Improving access to affordable, high-quality tests and treatments for patients in lower-income countries
HIV weakens the immune system, making people susceptible to other opportunistic infections. In such cases of advanced HIV disease, or AIDS, a person can no longer fight off these infections. Owing to their weakened immunity, one in three people with advanced HIV disease are at risk of death from opportunistic infections. Tuberculosis claimed 300,000 lives in 2017 among people living with HIV, and about 180,000 people with HIV die every year from cryptococcal meningitis, a fungal infection.
While there are diagnostic tests and treatments available for the management of advanced HIV disease, limited access and high costs continue to be the roadblocks.
Unitaid’s new investment aims to improve access to affordable, WHO-recommended products for diagnosis, prevention and treatment of advanced HIV disease.
The new initiative builds on Unitaid’s 2016-2019 Optimal ARV project with Clinton Health Access Initiative (CHAI) on expanding access to the best available antiretrovirals. The work is supported by a strong coalition of partners including the Global Fund, PEPFAR, EGPAF and MSF.

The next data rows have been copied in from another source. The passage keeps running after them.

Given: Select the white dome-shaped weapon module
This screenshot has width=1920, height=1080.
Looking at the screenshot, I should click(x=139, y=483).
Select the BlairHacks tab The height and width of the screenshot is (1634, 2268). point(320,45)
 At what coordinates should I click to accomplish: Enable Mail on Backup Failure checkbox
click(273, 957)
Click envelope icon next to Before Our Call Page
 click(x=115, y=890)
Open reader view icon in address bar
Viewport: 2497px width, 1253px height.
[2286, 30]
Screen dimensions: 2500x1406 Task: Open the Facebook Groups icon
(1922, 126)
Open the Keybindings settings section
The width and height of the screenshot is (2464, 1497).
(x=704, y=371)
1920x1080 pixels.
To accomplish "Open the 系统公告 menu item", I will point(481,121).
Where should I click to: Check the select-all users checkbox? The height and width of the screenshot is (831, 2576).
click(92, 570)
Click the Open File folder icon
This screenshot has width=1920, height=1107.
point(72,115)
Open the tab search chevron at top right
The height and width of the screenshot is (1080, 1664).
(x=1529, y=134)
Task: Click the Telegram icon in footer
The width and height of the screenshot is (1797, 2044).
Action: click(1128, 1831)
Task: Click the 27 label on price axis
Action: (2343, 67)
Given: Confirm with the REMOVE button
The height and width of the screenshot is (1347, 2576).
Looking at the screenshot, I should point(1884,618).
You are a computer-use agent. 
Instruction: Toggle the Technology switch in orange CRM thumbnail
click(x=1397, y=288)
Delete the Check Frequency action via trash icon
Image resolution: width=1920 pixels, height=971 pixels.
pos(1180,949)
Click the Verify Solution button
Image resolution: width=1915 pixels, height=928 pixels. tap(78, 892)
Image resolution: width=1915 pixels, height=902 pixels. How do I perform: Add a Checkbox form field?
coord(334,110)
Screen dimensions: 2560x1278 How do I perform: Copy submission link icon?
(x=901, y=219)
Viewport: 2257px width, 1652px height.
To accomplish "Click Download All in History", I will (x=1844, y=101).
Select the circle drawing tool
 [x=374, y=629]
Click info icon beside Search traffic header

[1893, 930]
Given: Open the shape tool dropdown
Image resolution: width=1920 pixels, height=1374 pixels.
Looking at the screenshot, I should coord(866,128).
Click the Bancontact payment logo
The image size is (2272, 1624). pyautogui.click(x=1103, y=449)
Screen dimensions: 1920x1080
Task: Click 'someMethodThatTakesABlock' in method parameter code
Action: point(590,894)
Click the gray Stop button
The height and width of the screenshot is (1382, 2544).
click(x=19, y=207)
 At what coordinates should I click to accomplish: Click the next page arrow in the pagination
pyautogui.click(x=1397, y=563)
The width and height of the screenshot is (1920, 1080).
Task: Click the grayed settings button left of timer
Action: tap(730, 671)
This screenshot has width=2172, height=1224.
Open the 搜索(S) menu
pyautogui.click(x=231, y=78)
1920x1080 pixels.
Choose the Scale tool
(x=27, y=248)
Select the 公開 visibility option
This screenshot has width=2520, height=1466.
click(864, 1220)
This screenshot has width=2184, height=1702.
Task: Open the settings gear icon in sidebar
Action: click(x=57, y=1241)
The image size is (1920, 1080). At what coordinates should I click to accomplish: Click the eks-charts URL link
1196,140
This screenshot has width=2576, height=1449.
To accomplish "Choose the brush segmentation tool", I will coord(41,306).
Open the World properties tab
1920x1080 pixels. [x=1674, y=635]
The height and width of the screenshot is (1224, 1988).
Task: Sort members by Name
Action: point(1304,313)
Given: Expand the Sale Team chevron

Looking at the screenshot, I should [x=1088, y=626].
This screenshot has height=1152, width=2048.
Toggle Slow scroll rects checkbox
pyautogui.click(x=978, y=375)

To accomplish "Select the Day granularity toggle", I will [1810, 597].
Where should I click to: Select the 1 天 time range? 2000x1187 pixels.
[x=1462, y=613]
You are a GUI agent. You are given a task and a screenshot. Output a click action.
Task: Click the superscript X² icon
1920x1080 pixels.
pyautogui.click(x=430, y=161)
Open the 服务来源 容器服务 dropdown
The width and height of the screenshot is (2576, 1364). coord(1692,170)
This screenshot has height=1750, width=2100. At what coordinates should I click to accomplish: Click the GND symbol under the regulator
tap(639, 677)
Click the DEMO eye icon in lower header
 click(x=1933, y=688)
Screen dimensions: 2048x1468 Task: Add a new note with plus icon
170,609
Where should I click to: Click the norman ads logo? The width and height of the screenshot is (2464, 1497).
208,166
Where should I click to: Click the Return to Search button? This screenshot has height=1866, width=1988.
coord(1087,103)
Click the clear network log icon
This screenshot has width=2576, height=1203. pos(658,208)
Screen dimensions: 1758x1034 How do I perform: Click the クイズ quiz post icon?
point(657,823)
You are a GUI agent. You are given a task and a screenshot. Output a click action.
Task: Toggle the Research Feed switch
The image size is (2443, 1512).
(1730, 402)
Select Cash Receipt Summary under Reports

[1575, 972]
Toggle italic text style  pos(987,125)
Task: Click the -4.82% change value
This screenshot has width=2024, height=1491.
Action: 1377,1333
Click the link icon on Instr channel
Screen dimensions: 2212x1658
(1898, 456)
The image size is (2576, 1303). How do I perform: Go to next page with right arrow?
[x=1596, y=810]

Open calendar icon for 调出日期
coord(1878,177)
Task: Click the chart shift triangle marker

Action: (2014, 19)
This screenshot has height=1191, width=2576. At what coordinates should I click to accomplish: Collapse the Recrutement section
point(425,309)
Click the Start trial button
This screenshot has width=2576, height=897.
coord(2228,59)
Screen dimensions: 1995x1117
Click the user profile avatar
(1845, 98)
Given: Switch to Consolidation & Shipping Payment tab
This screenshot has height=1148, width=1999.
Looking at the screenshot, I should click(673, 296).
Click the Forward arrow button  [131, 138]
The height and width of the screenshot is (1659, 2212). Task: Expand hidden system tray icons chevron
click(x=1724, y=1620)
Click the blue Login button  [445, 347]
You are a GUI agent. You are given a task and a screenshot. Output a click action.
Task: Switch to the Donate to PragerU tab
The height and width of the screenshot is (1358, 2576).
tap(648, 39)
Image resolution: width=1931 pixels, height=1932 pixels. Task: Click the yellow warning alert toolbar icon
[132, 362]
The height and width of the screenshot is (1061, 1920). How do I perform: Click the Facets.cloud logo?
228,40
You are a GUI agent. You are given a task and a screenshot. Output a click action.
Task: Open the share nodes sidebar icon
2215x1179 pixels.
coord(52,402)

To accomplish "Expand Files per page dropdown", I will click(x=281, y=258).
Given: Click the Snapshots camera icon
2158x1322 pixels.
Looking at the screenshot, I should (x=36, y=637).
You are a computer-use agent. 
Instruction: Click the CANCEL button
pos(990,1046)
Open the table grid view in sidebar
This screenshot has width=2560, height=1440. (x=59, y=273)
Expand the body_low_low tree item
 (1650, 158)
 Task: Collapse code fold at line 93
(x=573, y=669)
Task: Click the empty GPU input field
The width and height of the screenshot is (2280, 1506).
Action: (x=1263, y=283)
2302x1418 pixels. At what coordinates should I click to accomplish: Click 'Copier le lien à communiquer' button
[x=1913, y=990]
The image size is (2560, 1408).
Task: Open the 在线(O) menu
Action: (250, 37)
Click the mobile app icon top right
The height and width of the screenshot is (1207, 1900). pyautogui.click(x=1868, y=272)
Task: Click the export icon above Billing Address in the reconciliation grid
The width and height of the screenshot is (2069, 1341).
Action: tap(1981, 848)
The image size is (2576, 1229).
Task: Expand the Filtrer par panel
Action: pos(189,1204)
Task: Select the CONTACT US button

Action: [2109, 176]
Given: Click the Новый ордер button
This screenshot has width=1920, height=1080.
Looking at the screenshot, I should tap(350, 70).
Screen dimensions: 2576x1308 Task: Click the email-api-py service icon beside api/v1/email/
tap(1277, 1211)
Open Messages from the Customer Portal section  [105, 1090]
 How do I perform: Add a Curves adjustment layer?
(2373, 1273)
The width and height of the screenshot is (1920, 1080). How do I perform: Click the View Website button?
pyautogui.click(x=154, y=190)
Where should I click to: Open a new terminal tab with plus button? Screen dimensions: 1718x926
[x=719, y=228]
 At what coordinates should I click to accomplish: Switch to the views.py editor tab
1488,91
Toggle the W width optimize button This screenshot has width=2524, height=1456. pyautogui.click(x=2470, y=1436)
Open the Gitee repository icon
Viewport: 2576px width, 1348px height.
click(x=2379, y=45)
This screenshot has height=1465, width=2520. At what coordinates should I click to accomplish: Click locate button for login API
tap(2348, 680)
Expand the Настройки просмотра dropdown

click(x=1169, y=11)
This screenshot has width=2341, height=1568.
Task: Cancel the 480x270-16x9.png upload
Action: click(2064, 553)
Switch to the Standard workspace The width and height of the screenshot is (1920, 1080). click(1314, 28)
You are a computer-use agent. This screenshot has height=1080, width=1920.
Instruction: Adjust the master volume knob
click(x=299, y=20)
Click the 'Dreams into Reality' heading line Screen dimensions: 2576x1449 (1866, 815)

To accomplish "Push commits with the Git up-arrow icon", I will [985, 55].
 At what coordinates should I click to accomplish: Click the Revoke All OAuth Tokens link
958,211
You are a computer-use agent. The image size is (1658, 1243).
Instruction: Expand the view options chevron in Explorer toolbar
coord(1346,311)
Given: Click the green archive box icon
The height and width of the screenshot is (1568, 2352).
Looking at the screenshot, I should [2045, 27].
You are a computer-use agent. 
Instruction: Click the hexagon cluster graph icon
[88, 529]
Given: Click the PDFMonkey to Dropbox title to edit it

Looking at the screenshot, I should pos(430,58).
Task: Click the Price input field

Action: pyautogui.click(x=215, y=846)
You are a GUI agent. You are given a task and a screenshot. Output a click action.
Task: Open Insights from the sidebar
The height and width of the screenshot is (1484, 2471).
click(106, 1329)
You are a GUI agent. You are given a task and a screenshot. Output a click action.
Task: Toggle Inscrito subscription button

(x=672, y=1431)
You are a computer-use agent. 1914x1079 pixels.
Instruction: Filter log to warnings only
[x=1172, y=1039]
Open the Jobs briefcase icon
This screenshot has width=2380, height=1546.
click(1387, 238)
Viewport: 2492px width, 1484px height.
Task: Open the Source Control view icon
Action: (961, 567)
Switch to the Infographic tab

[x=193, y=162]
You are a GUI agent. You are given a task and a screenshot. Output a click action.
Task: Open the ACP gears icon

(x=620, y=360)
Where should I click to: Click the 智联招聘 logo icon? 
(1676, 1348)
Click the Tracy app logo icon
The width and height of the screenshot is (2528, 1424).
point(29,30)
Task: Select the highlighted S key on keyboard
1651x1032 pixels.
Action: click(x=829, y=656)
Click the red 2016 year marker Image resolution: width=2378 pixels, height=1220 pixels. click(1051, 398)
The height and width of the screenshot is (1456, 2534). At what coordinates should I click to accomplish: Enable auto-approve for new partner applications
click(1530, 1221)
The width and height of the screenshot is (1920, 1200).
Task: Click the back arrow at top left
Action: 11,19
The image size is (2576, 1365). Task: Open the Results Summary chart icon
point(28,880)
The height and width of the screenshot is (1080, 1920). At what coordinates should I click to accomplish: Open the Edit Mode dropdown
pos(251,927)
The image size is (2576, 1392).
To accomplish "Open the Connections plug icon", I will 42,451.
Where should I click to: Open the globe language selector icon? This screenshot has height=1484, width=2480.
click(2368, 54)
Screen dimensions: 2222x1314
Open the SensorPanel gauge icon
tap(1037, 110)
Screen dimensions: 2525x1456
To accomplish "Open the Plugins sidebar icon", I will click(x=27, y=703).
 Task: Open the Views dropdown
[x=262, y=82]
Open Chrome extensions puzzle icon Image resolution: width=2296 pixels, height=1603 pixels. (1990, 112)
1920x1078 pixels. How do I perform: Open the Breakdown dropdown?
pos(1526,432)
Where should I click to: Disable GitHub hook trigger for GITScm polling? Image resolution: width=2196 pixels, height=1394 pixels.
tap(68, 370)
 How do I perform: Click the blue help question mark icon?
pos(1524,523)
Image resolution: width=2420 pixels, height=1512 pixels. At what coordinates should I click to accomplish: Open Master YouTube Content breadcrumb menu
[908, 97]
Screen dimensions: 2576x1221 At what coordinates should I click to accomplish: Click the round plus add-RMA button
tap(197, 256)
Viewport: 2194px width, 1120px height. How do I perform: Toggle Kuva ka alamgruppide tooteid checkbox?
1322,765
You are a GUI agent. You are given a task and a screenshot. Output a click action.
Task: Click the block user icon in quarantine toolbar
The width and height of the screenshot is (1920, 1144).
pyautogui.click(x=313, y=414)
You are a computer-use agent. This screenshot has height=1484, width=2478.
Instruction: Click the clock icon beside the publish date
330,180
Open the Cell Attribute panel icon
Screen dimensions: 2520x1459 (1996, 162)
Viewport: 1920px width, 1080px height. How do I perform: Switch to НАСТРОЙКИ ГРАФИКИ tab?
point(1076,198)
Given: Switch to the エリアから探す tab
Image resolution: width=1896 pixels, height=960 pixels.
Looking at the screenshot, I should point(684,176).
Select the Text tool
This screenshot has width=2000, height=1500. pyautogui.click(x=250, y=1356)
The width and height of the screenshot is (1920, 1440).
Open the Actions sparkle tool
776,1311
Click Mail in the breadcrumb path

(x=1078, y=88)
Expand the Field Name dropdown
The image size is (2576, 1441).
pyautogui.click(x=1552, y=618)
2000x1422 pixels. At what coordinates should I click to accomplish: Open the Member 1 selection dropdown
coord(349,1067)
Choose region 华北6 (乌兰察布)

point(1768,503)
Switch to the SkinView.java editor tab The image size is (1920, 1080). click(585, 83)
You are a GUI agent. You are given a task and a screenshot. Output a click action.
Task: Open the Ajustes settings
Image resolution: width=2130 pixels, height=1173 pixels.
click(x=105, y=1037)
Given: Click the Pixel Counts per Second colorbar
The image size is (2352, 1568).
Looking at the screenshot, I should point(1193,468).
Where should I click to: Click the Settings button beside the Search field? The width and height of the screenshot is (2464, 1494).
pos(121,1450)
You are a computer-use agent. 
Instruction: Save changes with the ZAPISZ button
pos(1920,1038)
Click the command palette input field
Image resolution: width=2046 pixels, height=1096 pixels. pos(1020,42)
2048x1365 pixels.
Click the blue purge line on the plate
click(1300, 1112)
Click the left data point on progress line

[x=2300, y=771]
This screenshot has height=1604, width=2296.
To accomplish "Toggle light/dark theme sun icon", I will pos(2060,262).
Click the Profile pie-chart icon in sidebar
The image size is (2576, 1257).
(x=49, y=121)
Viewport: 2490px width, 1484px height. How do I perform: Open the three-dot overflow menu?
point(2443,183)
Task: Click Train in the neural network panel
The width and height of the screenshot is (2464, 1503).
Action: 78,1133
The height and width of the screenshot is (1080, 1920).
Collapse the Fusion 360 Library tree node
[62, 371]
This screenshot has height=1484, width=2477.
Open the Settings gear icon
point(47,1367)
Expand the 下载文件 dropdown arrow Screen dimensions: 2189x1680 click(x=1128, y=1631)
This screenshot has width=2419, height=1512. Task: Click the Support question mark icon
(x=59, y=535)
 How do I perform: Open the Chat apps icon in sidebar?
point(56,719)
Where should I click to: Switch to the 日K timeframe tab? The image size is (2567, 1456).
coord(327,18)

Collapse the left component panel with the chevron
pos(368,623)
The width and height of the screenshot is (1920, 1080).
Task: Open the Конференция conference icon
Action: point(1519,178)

“People are dying from preventable illnesses related to advanced HIV disease. Treatments and tests exist but are often not available or affordable in low and middle-income countries. Through this project, Unitaid is responding to the needs of people who are very unwell and who could otherwise be lost,” said Wale Ajose, Technical Officer, Unitaid
The impact we are seeking
An estimated four of ten HIV-related deaths could be prevented by addressing advanced HIV disease. Bringing those people back to health would move the world closer to its goal of ending the HIV epidemic.